The second dimension of the input,
for each input, each row is a sample
and each column is a feature, since
this is one to one mapping, n_in equals
the number of features
"""
n_in = input.get_shape()[1].value
self.input = input
# Initiate the weight for the input layer
w = tf.Variable(tf.zeros([n_in,]), name='w')
self.w = w
self.output = self.w * self.input
self.params = [w]
class DenseLayer(object):
# Canonical dense layer
def __init__(self, input, n_out, activation='sigmoid'):
"""
The second dimension of the input,
for each input, each row is a sample
and each column is a feature, since
this is one to one mapping, n_in equals
the number of features
n_out defines how many nodes are there in the
hidden layer
"""
n_in = input.get_shape()[1].value
self.input = input
# Initiate the weight for the input layer
w = tf.Variable(tf.ones([n_in, n_out]), name='w')

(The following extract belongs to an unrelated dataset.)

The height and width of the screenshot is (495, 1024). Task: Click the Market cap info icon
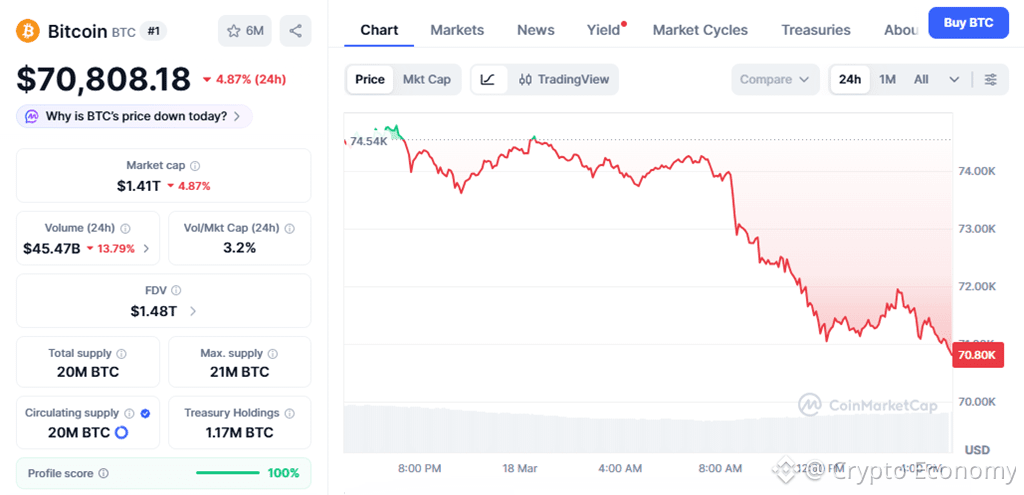click(x=195, y=165)
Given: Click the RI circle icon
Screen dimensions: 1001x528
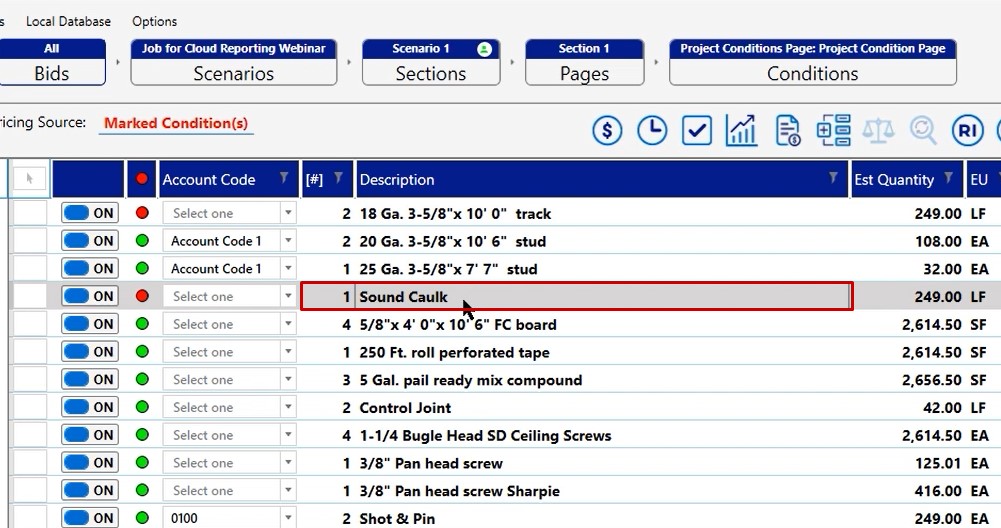Looking at the screenshot, I should coord(967,130).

b = tf.Variable(tf.ones([n_out]), name='b')
output = tf.add(tf.matmul(input, w), b)
output = activate(output, activation)
self.w = w
self.b = b
self.output = output
self.params = [w]
class SoftmaxLayer(object):
def __init__(self, input, n_out, y):
"""
The second dimension of the input,
for each input, each row is a sample
and each column is a feature, since
this is one to one mapping, n_in equals
the number of features
n_out defines how many nodes are there in the
hidden layer
"""
n_in = input.get_shape()[1].value
self.input = input
# Initiate the weight and biases for this layer
w = tf.Variable(tf.random_normal([n_in, n_out]), name='w')

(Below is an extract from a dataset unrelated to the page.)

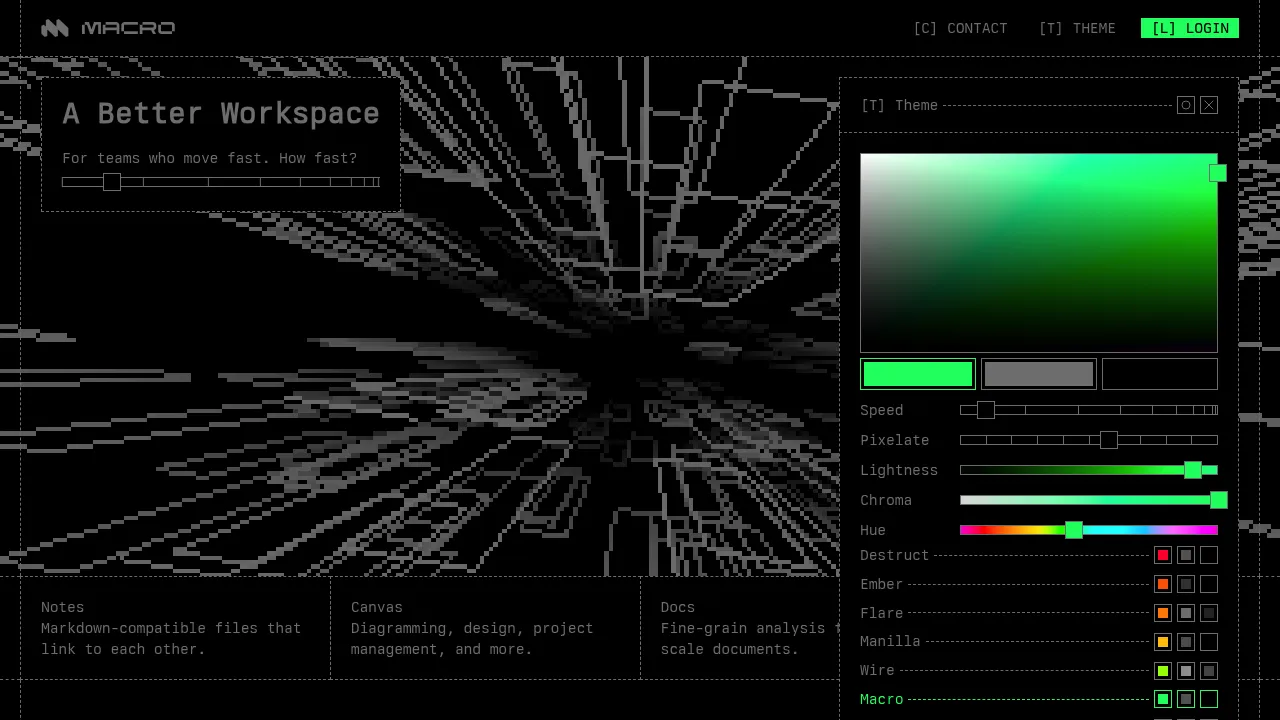Click the Pixelate slider handle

b = tf.Variable(tf.random_normal([n_out]), name='b')
pred = tf.add(tf.matmul(input, w), b)
cost = tf.reduce_mean(tf.nn.softmax_cross_entropy_with_logits(pred, y))
self.y = y
self.w = w
self.b = b
self.cost = cost
self.params= [w]
Gradient descent algorithms such as Adam do not give exact zeros when using l1 regularization. Instead, something like ftrl or proximal adagrad can give you exact zeros.